• _THE TASKS_
a. Please restate everything in the newsletter from "The Social Security Administration has" down to "every disability claim.", swapping "functional capacity" for "work capacity".
b. Answer these questions on the newsletter:
(i) On what date do the final rules for the hearing loss listing become effective?
(ii) At how many designated ATM locations are Direct Express withdrawals free?
(iii) What court case is cited on the probation and parole ruling?

• _PASSAGE GIVEN_
Social Security Disability News

October 2010

Update to the Hearing Loss Listing

The Social Security Administration has issued final rules revising the Listing of Impairments for hearing loss. The final rules will become effective August 2, 2010.

Note that the Listings serve two purposes. Meeting or equaling a Listing is typically very difficult, especially for cases requiring an appeal to the hearing level. However, the Listings also provide guidance on how to document an impairment and verify its impact on functional capacity, and these are the core issues in every disability claim.

Paper Benefit Checks to End With Change to Direct Deposit or Direct Express

The Treasury Department has issued a Notice of Proposed Rulemaking that signals the end of using mailed checks for benefit payments.

Claimants who file an initial application on or after March 1, 2011, will have a choice of direct deposit into their bank account or the new debit card, called "Direct Express." For all other beneficiaries, paper checks by mail will continue to be available until March 1, 2013. After that date, all beneficiaries will be required to choose either direct deposit or the Direct Express card, and the same rules will apply to fee payments to attorneys and eligible non-attorney representatives.

The Treasury has offered the Direct Express option since April 2008, allowing enrollees to have their Social Security or SSI benefits automatically deposited in a Direct Express account, with debit card access to their funds at teller machines and financial institutions nationwide. While Direct Express has proven popular, Social Security has targeted only those individuals, including the "un-banked," receiving benefits through the mail by check. In fact, Direct Express has features that many beneficiaries with bank accounts also should consider.

First, unlike bank accounts, Direct Express funds cannot be frozen or garnished by creditors, since Social Security and SSI funds in a Direct Express account are no longer commingled with other funds on deposit at a bank. Direct Express has no credit checks or minimum balance requirements, and there are no overdraft fees or bounce loans because an attempt to make an excessive debit withdrawal is simply declined. There is no account maintenance fee. Withdrawing cash at a teller window carries no charge. Withdrawals also are free at more than 56,000 designated ATM locations, including specified banks and 7-Eleven stores.

Direct Express not only prevents the risk of lost or stolen checks, but the beneficiary is also relieved of the need to cash a benefit check in one lump sum, and the un-banked can avoid expensive check-cashing fees.

The growing tendency of banks to use Social Security and SSI benefits for fees and overdrafts is causing some beneficiaries to cancel direct deposit. Banks even use these benefits to collect charges for handling garnishment orders and freezing the account. These gaps in the exempt status of federal benefits are the subject of proposed regulations.

Probation and Parole

A U.S. Court of Appeals has recently ruled that the Social Security Administration's policy on probation and parole violations is unlawful. Clark v. Astrue, 602 F.3d 140 (2nd Cir. 2010).

The court held that the Social Security Administration must demonstrate by a preponderance of the evidence that a claimant or beneficiary is violating a condition of probation or parole before denying or suspending benefits. The court rejected the Commissioner's argument that the mere existence of a warrant is equivalent to a determination that a condition of probation or parole has been violated.

• _COLLECTED DATA_
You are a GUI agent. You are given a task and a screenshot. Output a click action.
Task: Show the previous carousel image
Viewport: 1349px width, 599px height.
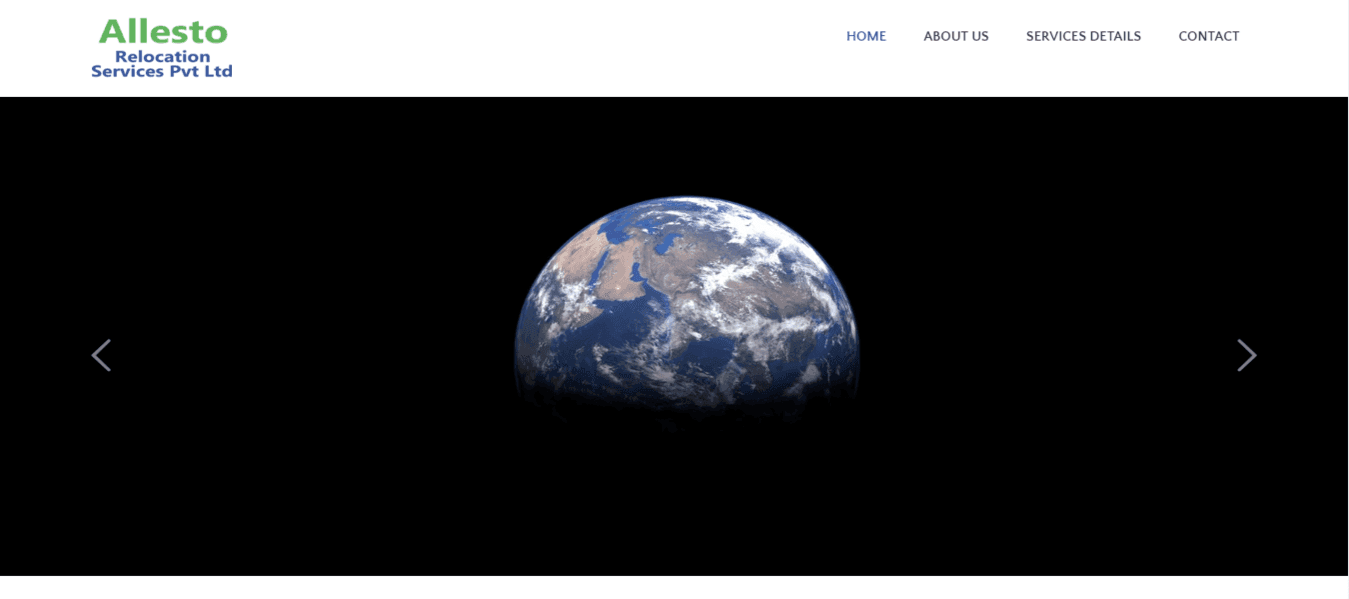tap(101, 355)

• _ANSWERS TO THE PROBLEMS_
a.
The Social Security Administration has issued final rules revising the Listing of Impairments for hearing loss. The final rules will become effective August 2, 2010.

Note that the Listings serve two purposes. Meeting or equaling a Listing is typically very difficult, especially for cases requiring an appeal to the hearing level. However, the Listings also provide guidance on how to document an impairment and verify its impact on work capacity, and these are the core issues in every disability claim.

b.
(i) August 2, 2010
(ii) More than 56,000
(iii) Clark v. Astrue, 602 F.3d 140 (2nd Cir. 2010)